Sin embargo, en los rankings de productividad, competitividad e innovación bajamos demasiados puestos. Este indicador, que tradicionalmente ha sido un lastre para nuestra economía y nuestro avance social, en la situación actual explica también por qué no somos capaces de explotar todo nuestro potencial. Señala un grave déficit de organización.
Organizarse mejor implicará también, y esto tampoco será sencillo, combatir la atomización, fomentar alianzas, crear redes de colaboración, provocar la cooperación entre instituciones. A diferencia de lo que solemos creer, nuestras empresas y grupos de investigación no son menos productivos que los de los países líderes, simplemente suelen ser más pequeños.
A igualdad de tamaño, nuestra productividad es la misma o, a menudo, superior. Acostumbramos a desaprovechar talento y recursos en proyectos pequeños. Esta crisis ha mostrado que de esa forma también desperdiciamos capacidad y rapidez de respuesta.

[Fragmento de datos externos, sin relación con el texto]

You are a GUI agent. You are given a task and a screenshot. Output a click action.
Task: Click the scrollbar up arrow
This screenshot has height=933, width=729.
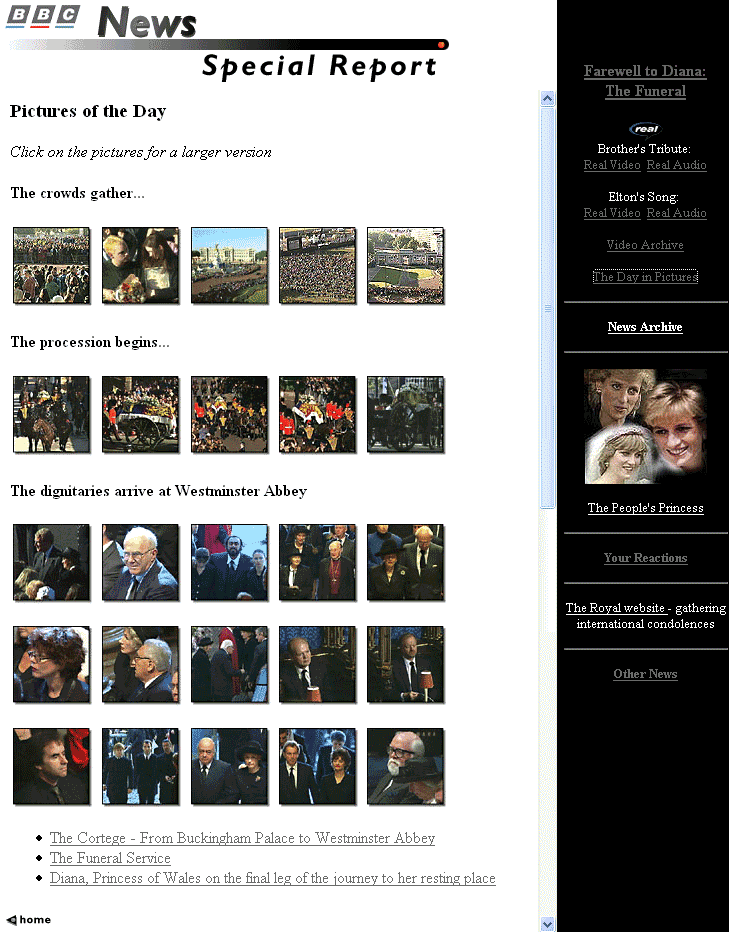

Uno de los ámbitos que mejor venía desarrollándose en nuestro país, el de los fondos de capital riesgo para apoyar el crecimiento de empresas procedentes de universidades y centros de investigación, puede verse gravemente afectado por las restricciones a inversión no europea en nuestras empresas.
España es uno de los doce países que más y mejor ciencia produce en el mundo
Si queremos que los proyectos de investigación españoles candidatos a desarrollar una vacuna lleguen a la sociedad, debemos incentivar -en vez de bloquear- la entrada de inversores internacionales. La realidad es tozuda y la gran industria farmacéutica, por desgracia, no está en la Unión Europea.
Una última necesidad de organización apela a la obligación de ampliar el foco y no quedarnos solo con lo inmediato. La ciencia y la tecnología van a desarrollar vacunas, kits de diagnóstico y tratamientos que cubrirán necesidades sanitarias, al tiempo que generarán riqueza económica.
La apuesta por el conocimiento no debe detenerse ahí. Es necesario extender la mirada cuanto antes a muchas otras necesidades que está provocando la pandemia, en sectores además que son clave para nuestra economía, como el turismo, la hostelería, la construcción, el transporte o la cultura.
Avancemos hacia una ciencia más comunicativa, más cooperativa, más traslacional. Son tres facetas de una visión poliédrica y social que reivindica el poder del conocimiento científico sin esconder sus debilidades. No es una herramienta perfecta, pero es la mejor que tenemos para superar los desafíos complejos, también el de esta pandemia. Y la superaremos.
*** Cristina Garmendia es presidenta de la Fundación Cotec para la innovación.